[DESCRIPTION OF THE TASK]:
Can you rewrite all the records below, replacing every "Instruction" with "Directive" and leaving everything else unchanged?

─── DATASET

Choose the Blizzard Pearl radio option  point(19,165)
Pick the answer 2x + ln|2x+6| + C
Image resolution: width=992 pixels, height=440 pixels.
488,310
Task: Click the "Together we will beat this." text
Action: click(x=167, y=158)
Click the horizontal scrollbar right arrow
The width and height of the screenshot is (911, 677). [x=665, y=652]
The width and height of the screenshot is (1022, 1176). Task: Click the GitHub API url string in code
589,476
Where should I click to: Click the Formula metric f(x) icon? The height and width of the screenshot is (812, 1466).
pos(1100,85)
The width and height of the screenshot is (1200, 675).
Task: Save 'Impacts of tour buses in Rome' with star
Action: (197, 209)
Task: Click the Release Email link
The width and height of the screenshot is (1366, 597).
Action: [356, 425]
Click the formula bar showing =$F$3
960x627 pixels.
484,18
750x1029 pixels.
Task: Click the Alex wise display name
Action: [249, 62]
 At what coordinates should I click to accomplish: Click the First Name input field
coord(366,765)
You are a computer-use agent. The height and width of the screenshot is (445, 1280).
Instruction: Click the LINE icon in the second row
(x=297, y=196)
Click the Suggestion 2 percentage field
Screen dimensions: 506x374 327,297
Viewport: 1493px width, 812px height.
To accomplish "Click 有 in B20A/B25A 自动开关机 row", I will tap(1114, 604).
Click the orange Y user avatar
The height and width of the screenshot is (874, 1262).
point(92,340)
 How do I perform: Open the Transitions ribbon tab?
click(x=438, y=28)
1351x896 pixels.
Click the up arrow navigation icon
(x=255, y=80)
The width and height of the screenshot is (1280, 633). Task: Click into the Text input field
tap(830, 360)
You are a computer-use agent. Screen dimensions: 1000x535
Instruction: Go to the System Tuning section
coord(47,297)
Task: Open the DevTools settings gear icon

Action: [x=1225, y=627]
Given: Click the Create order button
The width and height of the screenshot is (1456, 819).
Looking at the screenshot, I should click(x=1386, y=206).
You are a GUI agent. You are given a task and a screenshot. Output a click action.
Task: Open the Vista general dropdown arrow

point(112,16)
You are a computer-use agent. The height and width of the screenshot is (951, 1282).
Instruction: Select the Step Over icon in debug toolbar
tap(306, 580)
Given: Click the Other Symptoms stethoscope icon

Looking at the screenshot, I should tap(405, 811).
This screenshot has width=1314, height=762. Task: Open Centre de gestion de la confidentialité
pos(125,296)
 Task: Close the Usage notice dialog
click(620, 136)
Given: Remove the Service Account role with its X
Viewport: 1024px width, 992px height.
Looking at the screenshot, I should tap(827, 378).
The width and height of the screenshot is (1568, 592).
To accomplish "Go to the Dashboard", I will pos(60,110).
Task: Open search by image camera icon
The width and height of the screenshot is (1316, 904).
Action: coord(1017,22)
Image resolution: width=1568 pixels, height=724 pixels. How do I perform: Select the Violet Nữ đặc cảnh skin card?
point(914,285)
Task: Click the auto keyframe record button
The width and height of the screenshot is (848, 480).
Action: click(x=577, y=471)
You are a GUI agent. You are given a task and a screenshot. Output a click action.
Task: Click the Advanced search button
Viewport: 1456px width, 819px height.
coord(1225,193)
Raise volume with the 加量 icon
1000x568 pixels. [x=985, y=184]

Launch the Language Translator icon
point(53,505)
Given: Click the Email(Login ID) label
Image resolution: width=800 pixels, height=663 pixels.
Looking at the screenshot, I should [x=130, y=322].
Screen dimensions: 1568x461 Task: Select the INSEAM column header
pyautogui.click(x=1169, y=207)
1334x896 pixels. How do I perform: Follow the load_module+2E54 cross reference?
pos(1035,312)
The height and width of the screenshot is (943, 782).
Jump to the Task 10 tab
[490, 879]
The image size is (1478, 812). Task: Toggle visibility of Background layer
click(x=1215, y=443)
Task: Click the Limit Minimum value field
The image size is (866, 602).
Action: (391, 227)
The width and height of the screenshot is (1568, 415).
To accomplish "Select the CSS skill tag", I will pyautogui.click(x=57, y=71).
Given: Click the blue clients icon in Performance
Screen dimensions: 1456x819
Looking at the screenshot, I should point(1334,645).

──────

[TASK RESPONSE]:
Choose the Blizzard Pearl radio option  point(19,165)
Pick the answer 2x + ln|2x+6| + C
Image resolution: width=992 pixels, height=440 pixels.
488,310
Task: Click the "Together we will beat this." text
Action: click(x=167, y=158)
Click the horizontal scrollbar right arrow
The width and height of the screenshot is (911, 677). [x=665, y=652]
The width and height of the screenshot is (1022, 1176). Task: Click the GitHub API url string in code
589,476
Where should I click to: Click the Formula metric f(x) icon? The height and width of the screenshot is (812, 1466).
pos(1100,85)
The width and height of the screenshot is (1200, 675).
Task: Save 'Impacts of tour buses in Rome' with star
Action: (197, 209)
Task: Click the Release Email link
The width and height of the screenshot is (1366, 597).
Action: [356, 425]
Click the formula bar showing =$F$3
960x627 pixels.
484,18
750x1029 pixels.
Task: Click the Alex wise display name
Action: [249, 62]
 At what coordinates should I click to accomplish: Click the First Name input field
coord(366,765)
You are a computer-use agent. The height and width of the screenshot is (445, 1280).
Directive: Click the LINE icon in the second row
(x=297, y=196)
Click the Suggestion 2 percentage field
Screen dimensions: 506x374 327,297
Viewport: 1493px width, 812px height.
To accomplish "Click 有 in B20A/B25A 自动开关机 row", I will tap(1114, 604).
Click the orange Y user avatar
The height and width of the screenshot is (874, 1262).
point(92,340)
 How do I perform: Open the Transitions ribbon tab?
click(x=438, y=28)
1351x896 pixels.
Click the up arrow navigation icon
(x=255, y=80)
The width and height of the screenshot is (1280, 633). Task: Click into the Text input field
tap(830, 360)
You are a computer-use agent. Screen dimensions: 1000x535
Directive: Go to the System Tuning section
coord(47,297)
Task: Open the DevTools settings gear icon

Action: [x=1225, y=627]
Given: Click the Create order button
The width and height of the screenshot is (1456, 819).
Looking at the screenshot, I should click(x=1386, y=206).
You are a GUI agent. You are given a task and a screenshot. Output a click action.
Task: Open the Vista general dropdown arrow

point(112,16)
You are a computer-use agent. The height and width of the screenshot is (951, 1282).
Directive: Select the Step Over icon in debug toolbar
tap(306, 580)
Given: Click the Other Symptoms stethoscope icon

Looking at the screenshot, I should tap(405, 811).
This screenshot has width=1314, height=762. Task: Open Centre de gestion de la confidentialité
pos(125,296)
 Task: Close the Usage notice dialog
click(620, 136)
Given: Remove the Service Account role with its X
Viewport: 1024px width, 992px height.
Looking at the screenshot, I should tap(827, 378).
The width and height of the screenshot is (1568, 592).
To accomplish "Go to the Dashboard", I will pos(60,110).
Task: Open search by image camera icon
The width and height of the screenshot is (1316, 904).
Action: coord(1017,22)
Image resolution: width=1568 pixels, height=724 pixels. How do I perform: Select the Violet Nữ đặc cảnh skin card?
point(914,285)
Task: Click the auto keyframe record button
The width and height of the screenshot is (848, 480).
Action: click(x=577, y=471)
You are a GUI agent. You are given a task and a screenshot. Output a click action.
Task: Click the Advanced search button
Viewport: 1456px width, 819px height.
coord(1225,193)
Raise volume with the 加量 icon
1000x568 pixels. [x=985, y=184]

Launch the Language Translator icon
point(53,505)
Given: Click the Email(Login ID) label
Image resolution: width=800 pixels, height=663 pixels.
Looking at the screenshot, I should [x=130, y=322].
Screen dimensions: 1568x461 Task: Select the INSEAM column header
pyautogui.click(x=1169, y=207)
1334x896 pixels. How do I perform: Follow the load_module+2E54 cross reference?
pos(1035,312)
The height and width of the screenshot is (943, 782).
Jump to the Task 10 tab
[490, 879]
The image size is (1478, 812). Task: Toggle visibility of Background layer
click(x=1215, y=443)
Task: Click the Limit Minimum value field
The image size is (866, 602).
Action: (391, 227)
The width and height of the screenshot is (1568, 415).
To accomplish "Select the CSS skill tag", I will pyautogui.click(x=57, y=71).
Given: Click the blue clients icon in Performance
Screen dimensions: 1456x819
Looking at the screenshot, I should point(1334,645).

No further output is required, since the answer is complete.